Luis de Rojas y Borja | |
---|---|
14th Governor of La Florida | |
In office October 28, 1624 –June 23, 1630 | |
Preceded by | Juan de Salinas |
Succeeded by | Andrés Rodríguez de Villegas |
Personal details | |
Born | Unknown Valencia |
Died | Unknown Unknown |
Luis de Rojas y Borja was the governor of Spanish Florida from October 28,1624,to June 23,1630. [1]
Luis de Rojas y Borja was born in Valencia,Spain,and was the son of Pedro de Rojas y Ladrón,born in Valencia and Francisca de Borja y Morello,born in Gandia. His great-grandfather was Juan de Rojas y Rojas,I Marquis of Poza. He became a knight of the Order of Santiago in 1605. [2]
During his administration,Governor Rojas y Borja dispatched an "entrada" of 10 soldiers and 60 Guale Native Americans in search of a group of "blond men on horseback" (probably groups of English settlers from the area that later became the Province of Carolina) who were exploring inland La Florida,territory claimed by the Spanish. This excursion followed two previous entradas dispatched in 1623 by his predecessor,Juan de Salinas,and led by a Timucuan chief for the same purpose. It is not known if they ever found the exploration party. [3]

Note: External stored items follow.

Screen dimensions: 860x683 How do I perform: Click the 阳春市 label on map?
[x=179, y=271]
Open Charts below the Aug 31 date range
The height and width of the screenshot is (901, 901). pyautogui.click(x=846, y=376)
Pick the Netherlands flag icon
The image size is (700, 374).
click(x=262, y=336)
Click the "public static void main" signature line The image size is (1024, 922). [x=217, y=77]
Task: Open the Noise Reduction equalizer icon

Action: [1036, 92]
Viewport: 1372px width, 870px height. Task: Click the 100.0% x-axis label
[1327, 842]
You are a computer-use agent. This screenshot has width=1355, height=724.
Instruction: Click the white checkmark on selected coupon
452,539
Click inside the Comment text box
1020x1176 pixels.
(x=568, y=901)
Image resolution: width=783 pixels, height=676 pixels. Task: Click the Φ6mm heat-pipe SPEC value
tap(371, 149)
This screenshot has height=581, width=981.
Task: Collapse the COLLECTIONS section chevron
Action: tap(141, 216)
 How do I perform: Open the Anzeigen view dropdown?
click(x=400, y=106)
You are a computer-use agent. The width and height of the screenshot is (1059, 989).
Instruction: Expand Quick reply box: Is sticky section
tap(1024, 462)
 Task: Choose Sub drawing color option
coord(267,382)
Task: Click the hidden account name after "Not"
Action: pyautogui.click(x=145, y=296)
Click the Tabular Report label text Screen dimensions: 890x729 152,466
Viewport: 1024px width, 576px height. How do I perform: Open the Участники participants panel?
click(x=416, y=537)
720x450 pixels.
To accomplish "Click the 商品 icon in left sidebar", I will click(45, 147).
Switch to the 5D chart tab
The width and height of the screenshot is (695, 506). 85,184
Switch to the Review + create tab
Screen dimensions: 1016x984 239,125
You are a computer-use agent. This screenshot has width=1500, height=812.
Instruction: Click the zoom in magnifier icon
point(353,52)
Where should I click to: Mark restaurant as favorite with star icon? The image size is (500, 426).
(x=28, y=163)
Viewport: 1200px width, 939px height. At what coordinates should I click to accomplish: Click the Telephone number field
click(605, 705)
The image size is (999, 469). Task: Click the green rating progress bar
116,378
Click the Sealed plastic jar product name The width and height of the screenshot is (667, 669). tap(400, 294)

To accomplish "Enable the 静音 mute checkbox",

In the 1620s,there was war between the unchristianized Pohoy and Amacano Indian peoples. The Pohoy lived on the shores of Tampa Bay,and the Amacano probably occupied a territory southeast of Apalachee. Their warfare may have caused the Spanish to abandon the Cofa mission situated at the mouth of the Suwannee River, [4] which was deserted sometime between 1616 and 1636. In 1628 or early 1629,Rojas ordered a detachment of soldiers to fetch the subchief of the Pohoy,second in rank to the cacique,so that he "might give him gifts and negotiate a peace" between the two combatants. [5] Rojas y Borgas probably founded the mission of San Diego de Helaca around 1627, [6] [7] at the crossing on the east bank of the St. Johns river west of St. Augustine,to facilitate canoe traffic to the western provinces. Between 1624 and 1627,the place was devastated and then later repopulated by natives of Utiaca,in the Acuera province. [6] [7]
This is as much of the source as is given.